Au quatrième jour de la guerre qui touche pratiquement tout le Moyen‑Orient, les premiers avions de ligne volent à nouveau vers l’Europe. Mardi matin, la nouvelle est tombée qu’un appareil de la compagnie Emirates avait quitté Dubaï en direction de Francfort.
Un espoir pour les 480 Luxembourgeois qui se trouvent dans la région, selon le ministère des Affaires étrangères ? Peut‑être, mais quant à savoir quand ils pourront obtenir un vol pour l’Europe, c’est une autre histoire. Notre collègue de RTL, Pierre Jans, a discuté avec un Luxembourgeois de 30 ans qui est actuellement bloqué au Qatar.
A Doha, Maurice Schaack va bien. Tout juste revenu d’un voyage sac au dos à travers la Thaïlande, son vol de correspondance vers Amsterdam a été annulé en raison de la guerre en Iran. La compagnie aérienne qatarie l’a hébergé dans un hôtel, comme beaucoup d’autres passagers.

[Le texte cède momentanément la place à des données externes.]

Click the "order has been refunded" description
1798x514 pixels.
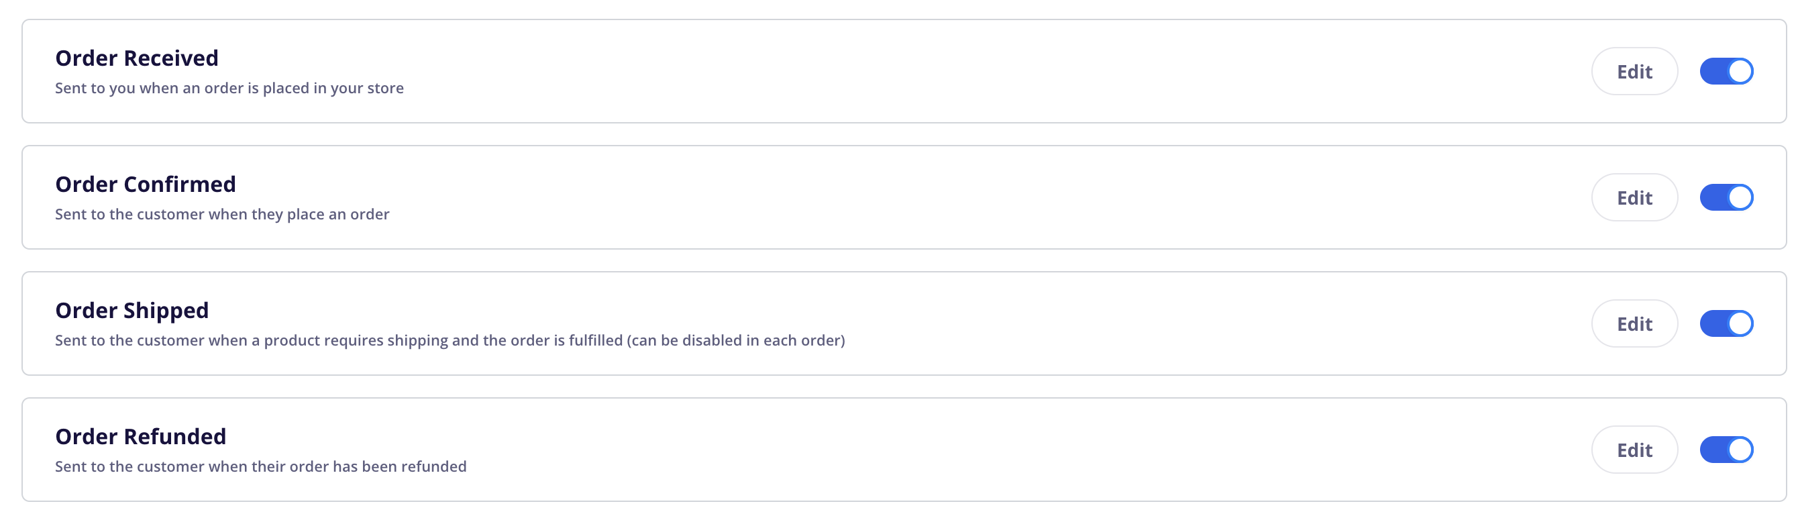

“Je suis en contact aussi bien avec les autorités luxembourgeoises qu’avec les autorités néerlandaises. Les deux m’ont dit qu’elles surveillaient la situation. Il n’est pas encore question de nous évacuer. C’est compliqué aussi. L’espace aérien est fermé. Ils ne peuvent pas simplement atterrir. Je dois également reconnaître qu’ici, à Doha, c’est relativement calme et sûr. Leur défense aérienne a jusqu’à présent intercepté pratiquement tout ce que les Iraniens ont envoyé. On entend régulièrement des explosions et nous recevons aussi des alertes sur le téléphone. Le Qatar est relativement sûr, et c’est sans doute pour cela que pour les gouvernements européens, ce n’est pas si urgent de nous évacuer.”
Maurice Schaack n’a pas peur, en tout cas. Les informations diffusées sur la chaîne locale Al‑Jazeera ne sont pas catastrophistes et les Qataris semblent calmes.

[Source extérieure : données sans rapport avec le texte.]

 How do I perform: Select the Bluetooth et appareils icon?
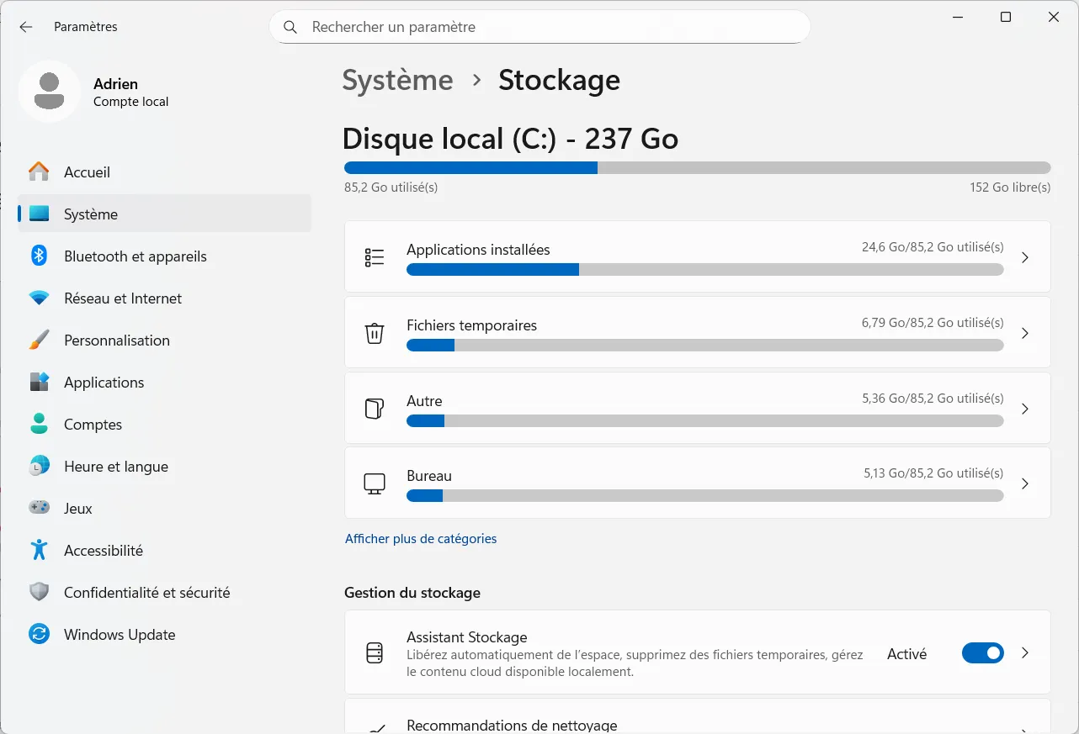39,256
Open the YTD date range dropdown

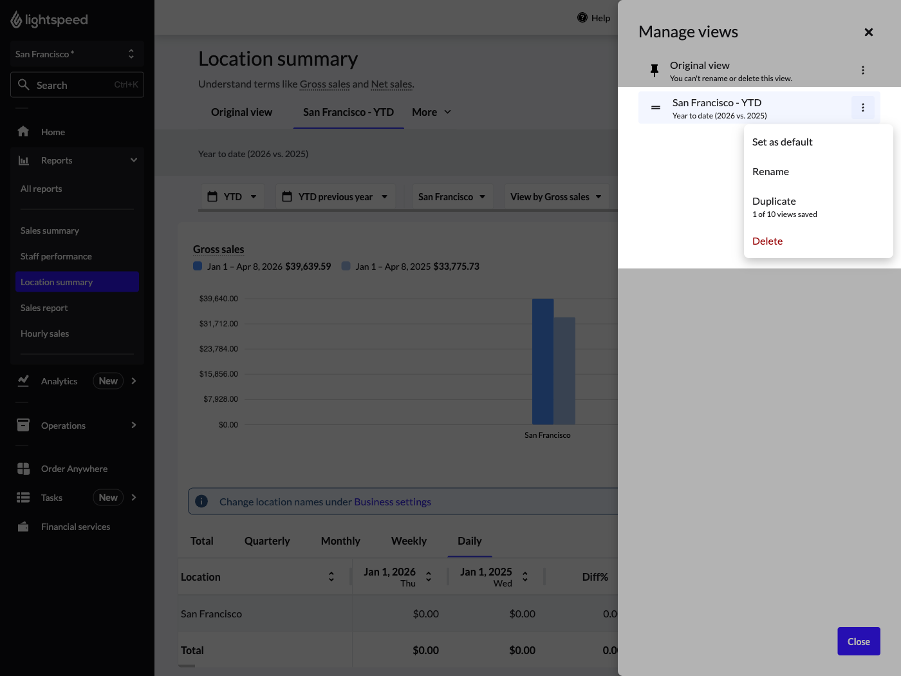[x=232, y=196]
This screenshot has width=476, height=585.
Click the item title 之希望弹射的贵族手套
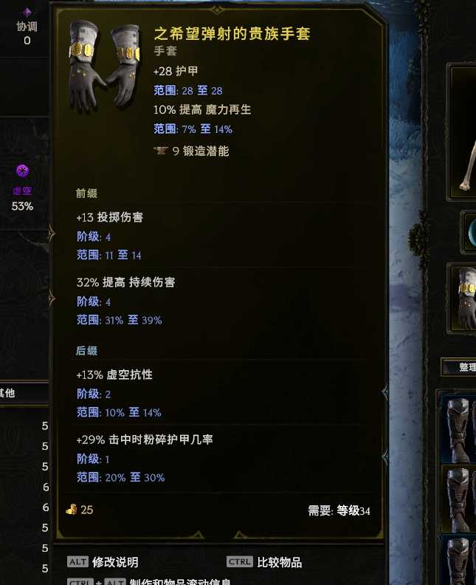click(232, 33)
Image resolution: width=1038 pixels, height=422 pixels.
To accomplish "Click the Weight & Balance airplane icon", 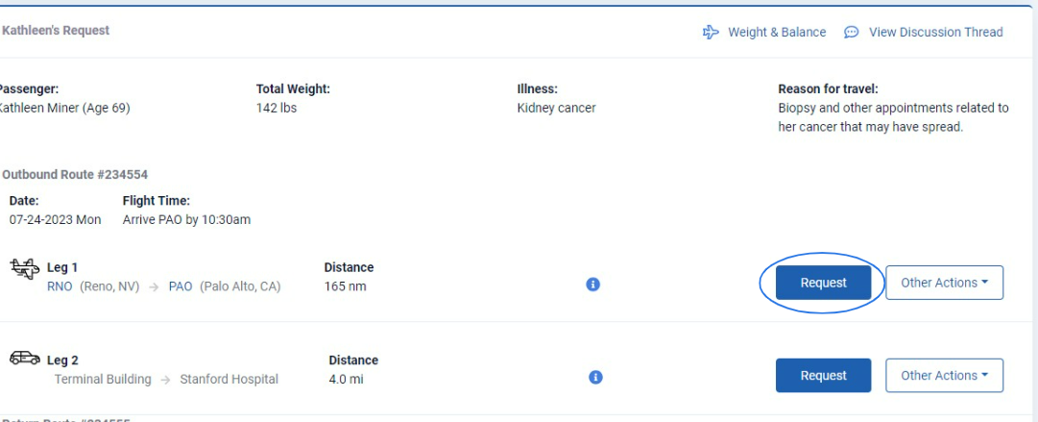I will coord(711,32).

“La population locale est relativement optimiste et de bonne humeur. Ce n’est pas la première fois que cela arrive. Ils savent que leur armée est plutôt efficace. Ils disposent des fameux missiles Patriot. Ils sont bien équipés, et les Qataris ne s’inquiètent pas. L’ambiance est globalement correcte.”
Malgré tout, le touriste luxembourgeois de 30 ans se fait beaucoup de soucis. Il s’est en effet penché précisément sur cette problématique durant ses études à Groningue, où il a obtenu un master en Middle Eastern Studies, c’est‑à‑dire en Etudes Moyen-Orientales, une région à nouveau en guerre.
Pour Maurice Schaack, les objectifs des États‑Unis sont certes clairs, mais inatteignables : “Si les États‑Unis veulent changer le régime là‑bas, c’est illusoire. Le régime iranien est cruel et brutal, et l’on souhaiterait qu’il soit possible de l’éliminer facilement, mais l’histoire récente nous montre qu’une intervention extérieure ne fonctionne pas. Elle ne fait qu’aggraver la situation. Je pense à l’Irak, à l’Afghanistan, à la Libye. Les exemples ne manquent pas pour montrer qu’on ne peut pas changer un régime de l’extérieur.”
Maurice Schaack cite encore un deuxième argument : “Si l’objectif est d’empêcher les Iraniens de construire des armes nucléaires, alors Trump n’aurait pas dû sortir de l’accord sur le nucléaire. A ce moment‑là, les Iraniens respectaient l’accord.”
On aurait alors pu entrer dans des négociations au lieu de déclencher une guerre. Une guerre dont le Luxembourgeois ressent déjà les effets à Doha, sans toutefois se considérer en danger immédiat : “J’ai des amis ici qui sont allés au musée ce matin, c’est possible de le faire. C’est relativement sûr ici, même s’il y a des attaques de missiles iraniennes. Mais nous sommes en sécurité. Nous sommes logés dans un bon hôtel. C’est vraiment supportable.”
Quant à savoir quand Maurice Schaack pourra envisager un retour, il n’en a aucune idée. La situation est encore trop incertaine.